● **Task description**: Pictures aside, restate the records below exactly as written.

*** Opening Exercise material ***

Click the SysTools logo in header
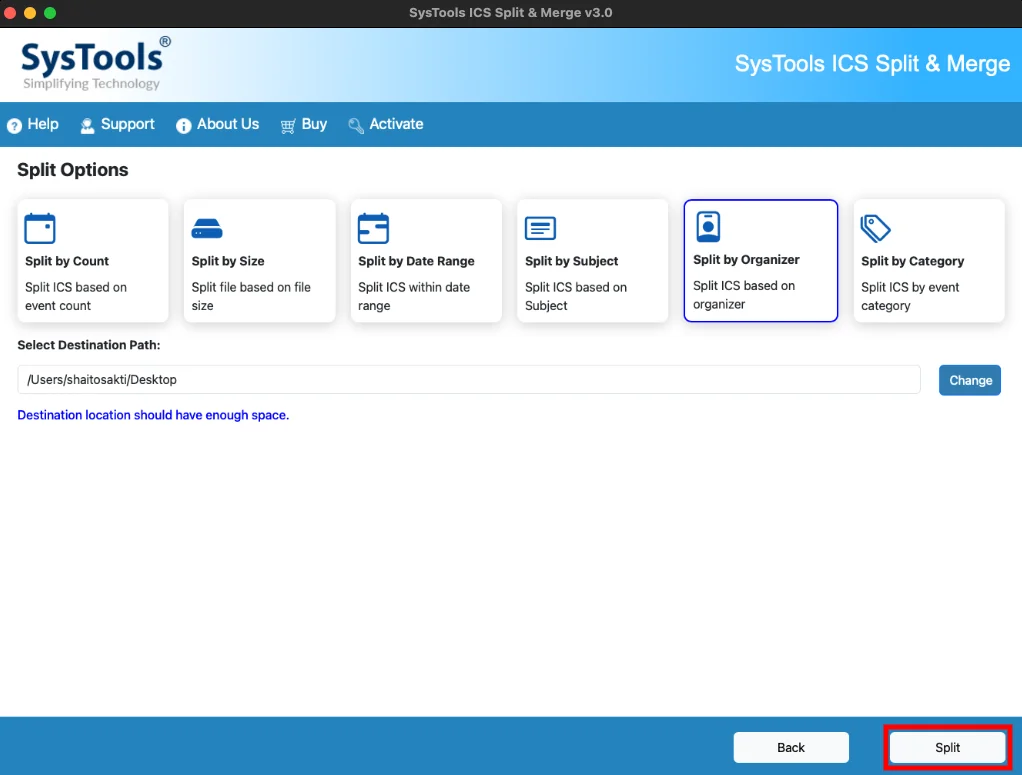Image resolution: width=1022 pixels, height=775 pixels. 95,63
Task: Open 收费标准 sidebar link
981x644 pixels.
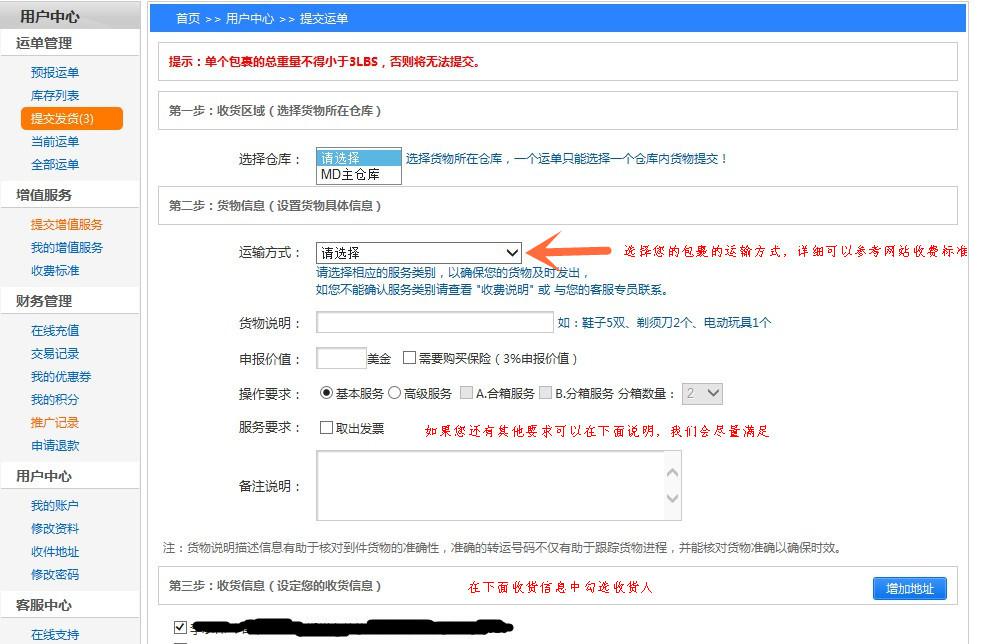Action: pyautogui.click(x=55, y=271)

*** Closing Exercise material ***

● **Solution**:
Click the SysTools logo in header
Image resolution: width=1022 pixels, height=775 pixels. 95,63
Task: Open 收费标准 sidebar link
981x644 pixels.
Action: pyautogui.click(x=55, y=271)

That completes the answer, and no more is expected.